### REQUIRED ACTION
Only one stretch of the listing below is wanted. Give it again exactly, from the line with "You are a computer-use" through the line with "Instruction: Open the".

----- SOURCE INFORMATION

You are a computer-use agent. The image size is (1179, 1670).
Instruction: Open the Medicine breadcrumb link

----------
----- SOURCE INFORMATION

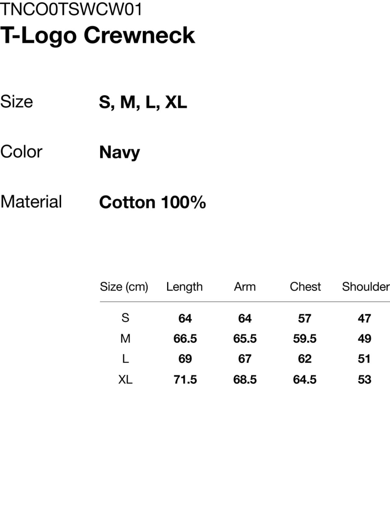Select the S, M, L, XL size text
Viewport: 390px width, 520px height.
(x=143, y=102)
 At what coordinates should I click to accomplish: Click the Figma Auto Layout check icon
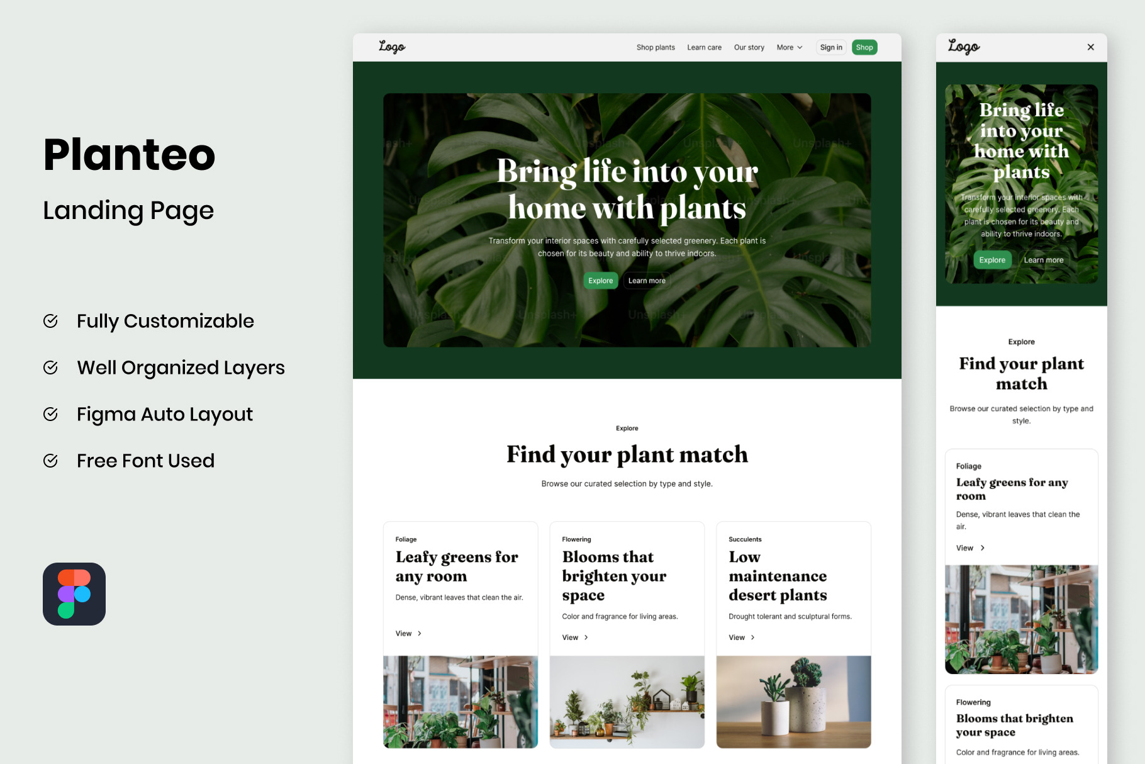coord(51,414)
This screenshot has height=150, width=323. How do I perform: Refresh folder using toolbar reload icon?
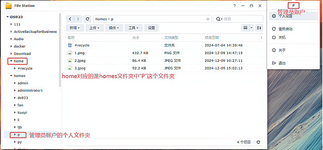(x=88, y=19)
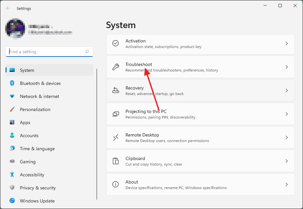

----------
----- SOURCE INFORMATION

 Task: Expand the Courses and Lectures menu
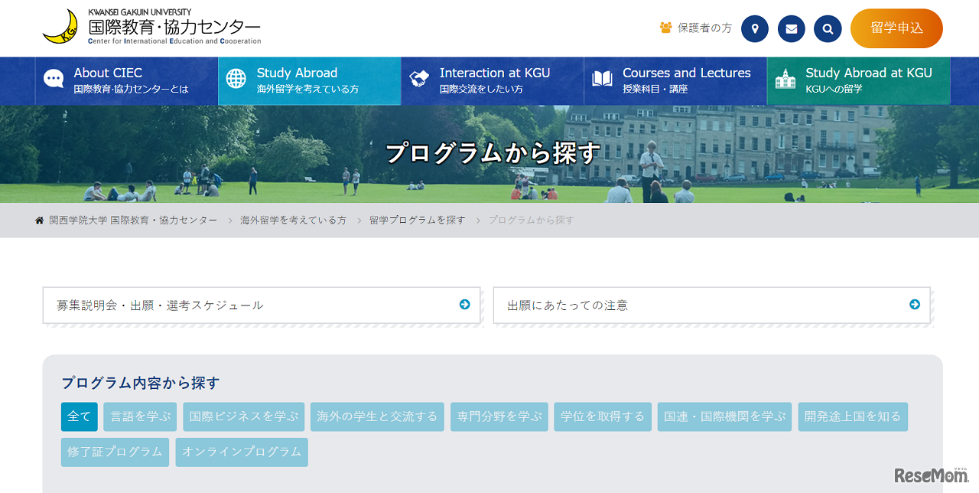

----------

### RESPONSE AREA
You are a computer-use agent. The image size is (1179, 1670).
Instruction: Open the Medicine breadcrumb link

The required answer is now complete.